Tra i titoli inneggianti al recente accordo sulla produttività, uno, apparso sul «Sole-24», diceva: «In busta paga fino a 850 euro in più». Un bella sommetta e un lettore distratto poteva arguire che la Cgil, non firmando, è ammattita. Quell’aumento salariale (annuo) a dire il vero, potrebbe essere riservato non a tutti, bensì a un livello salariale particolare. Una busta paga da pescare all’interno di una minoranza del mondo del lavoro. Sono i circa due milioni di donne e uomini che lavorano in fabbriche dove nel passato si sono potuti conquistare accordi aziendali. È possibile che il considerevole incentivo deciso dal governo allarghi questa platea anche se il fenomeno non può che essere bilanciato dalle aziende colpite dalla crisi e che chiudono o vanno in cassa integrazione, E resta il fatto che altri 16 milioni di lavoratori restano esclusi da questa scommessa. Per non parlare dell’esercito dei precari che pure sono un anello del sistema produttivo. Per loro niente incentivo fiscale.
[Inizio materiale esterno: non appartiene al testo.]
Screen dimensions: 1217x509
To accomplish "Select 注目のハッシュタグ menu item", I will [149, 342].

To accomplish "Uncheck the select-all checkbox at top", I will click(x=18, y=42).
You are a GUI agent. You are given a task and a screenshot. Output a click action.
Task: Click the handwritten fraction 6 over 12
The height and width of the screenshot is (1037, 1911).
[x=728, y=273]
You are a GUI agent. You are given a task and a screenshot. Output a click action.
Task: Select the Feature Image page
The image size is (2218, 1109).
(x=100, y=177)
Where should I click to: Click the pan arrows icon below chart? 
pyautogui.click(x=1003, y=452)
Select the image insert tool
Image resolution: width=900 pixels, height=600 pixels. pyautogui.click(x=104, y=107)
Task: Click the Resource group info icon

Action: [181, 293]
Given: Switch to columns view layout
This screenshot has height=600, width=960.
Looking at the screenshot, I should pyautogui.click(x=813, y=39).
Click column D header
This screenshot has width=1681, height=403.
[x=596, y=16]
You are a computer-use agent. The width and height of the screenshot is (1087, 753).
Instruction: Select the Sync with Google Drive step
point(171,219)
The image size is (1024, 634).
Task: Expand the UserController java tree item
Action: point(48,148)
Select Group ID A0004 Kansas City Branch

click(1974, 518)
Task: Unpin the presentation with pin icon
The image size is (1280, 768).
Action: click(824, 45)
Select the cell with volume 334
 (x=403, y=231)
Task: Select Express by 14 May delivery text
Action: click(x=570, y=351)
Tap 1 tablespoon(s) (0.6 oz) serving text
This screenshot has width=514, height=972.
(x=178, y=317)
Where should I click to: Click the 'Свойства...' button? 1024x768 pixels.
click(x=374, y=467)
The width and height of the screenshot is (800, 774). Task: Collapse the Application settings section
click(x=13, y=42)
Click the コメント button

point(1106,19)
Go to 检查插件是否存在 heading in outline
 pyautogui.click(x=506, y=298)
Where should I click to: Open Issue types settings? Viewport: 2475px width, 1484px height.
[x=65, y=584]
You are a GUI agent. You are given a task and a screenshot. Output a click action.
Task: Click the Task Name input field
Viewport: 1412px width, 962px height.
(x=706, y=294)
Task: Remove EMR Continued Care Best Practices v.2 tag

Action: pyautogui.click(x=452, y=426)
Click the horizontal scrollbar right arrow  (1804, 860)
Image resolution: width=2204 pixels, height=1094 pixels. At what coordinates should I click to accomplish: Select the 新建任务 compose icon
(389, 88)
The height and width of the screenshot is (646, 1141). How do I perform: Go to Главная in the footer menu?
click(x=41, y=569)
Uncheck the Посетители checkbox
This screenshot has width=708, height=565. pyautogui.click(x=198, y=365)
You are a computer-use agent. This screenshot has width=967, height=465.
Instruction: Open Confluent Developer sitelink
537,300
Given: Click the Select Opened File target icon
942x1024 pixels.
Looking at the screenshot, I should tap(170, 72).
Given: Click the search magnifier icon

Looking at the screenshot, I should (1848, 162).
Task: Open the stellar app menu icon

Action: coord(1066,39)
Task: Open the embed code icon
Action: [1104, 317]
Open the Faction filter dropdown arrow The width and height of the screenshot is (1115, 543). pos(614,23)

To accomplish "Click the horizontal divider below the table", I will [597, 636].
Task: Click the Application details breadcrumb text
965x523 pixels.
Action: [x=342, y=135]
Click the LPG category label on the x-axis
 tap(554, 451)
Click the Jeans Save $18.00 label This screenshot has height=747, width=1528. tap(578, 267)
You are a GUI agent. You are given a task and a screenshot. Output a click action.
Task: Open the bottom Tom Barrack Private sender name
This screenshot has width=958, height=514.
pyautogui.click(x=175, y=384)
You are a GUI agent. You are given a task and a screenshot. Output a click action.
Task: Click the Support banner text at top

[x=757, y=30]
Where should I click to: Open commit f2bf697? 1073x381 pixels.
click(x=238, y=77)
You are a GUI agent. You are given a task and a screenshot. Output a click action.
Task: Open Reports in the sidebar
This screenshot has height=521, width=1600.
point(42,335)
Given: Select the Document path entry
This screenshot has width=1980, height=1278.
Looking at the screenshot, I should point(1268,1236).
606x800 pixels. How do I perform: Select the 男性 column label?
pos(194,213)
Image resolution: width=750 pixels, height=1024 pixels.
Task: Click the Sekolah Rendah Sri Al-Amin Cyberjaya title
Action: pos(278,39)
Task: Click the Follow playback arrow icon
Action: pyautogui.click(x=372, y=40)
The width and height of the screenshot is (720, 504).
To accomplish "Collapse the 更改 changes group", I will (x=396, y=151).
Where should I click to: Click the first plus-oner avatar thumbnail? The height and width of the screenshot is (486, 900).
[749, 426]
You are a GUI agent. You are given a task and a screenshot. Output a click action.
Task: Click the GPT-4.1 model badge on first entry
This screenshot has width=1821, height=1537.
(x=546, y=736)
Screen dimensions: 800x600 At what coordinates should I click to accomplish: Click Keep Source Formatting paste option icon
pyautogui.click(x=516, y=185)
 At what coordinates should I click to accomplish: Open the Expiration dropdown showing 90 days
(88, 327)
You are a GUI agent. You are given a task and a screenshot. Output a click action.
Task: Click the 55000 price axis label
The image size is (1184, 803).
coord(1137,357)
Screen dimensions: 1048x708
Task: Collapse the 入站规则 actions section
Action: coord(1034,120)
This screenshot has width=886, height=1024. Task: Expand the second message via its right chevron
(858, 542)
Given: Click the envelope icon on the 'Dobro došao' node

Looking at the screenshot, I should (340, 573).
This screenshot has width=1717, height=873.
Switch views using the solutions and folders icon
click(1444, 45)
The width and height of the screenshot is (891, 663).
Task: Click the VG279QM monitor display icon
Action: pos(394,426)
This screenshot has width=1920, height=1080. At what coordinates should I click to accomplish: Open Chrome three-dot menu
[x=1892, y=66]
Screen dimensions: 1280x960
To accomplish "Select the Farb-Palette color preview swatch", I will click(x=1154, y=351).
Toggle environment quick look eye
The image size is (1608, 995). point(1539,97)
Quel che però ha più preoccupato la Cgil è constatare che questa scelta contiene uno scambio iniquo. I lavoratori che non stanno nel girone degli eletti del secondo contratto (quello aziendale), quelli che godono soltanto del contratto nazionale, potranno veder ridotta la loro busta paga. Una scelta che colpisce la stragrande “maggioranza” dei lavoratori e che, quindi, come fa notare la Cgil, incide sui consumi e sulla crescita economica. Un danno per il Paese. Era possibile, invece, agevolare la contrattazione aziendale senza infierire su coloro che, soprattutto in questi tempi di crisi, non godono di accordi supplementari.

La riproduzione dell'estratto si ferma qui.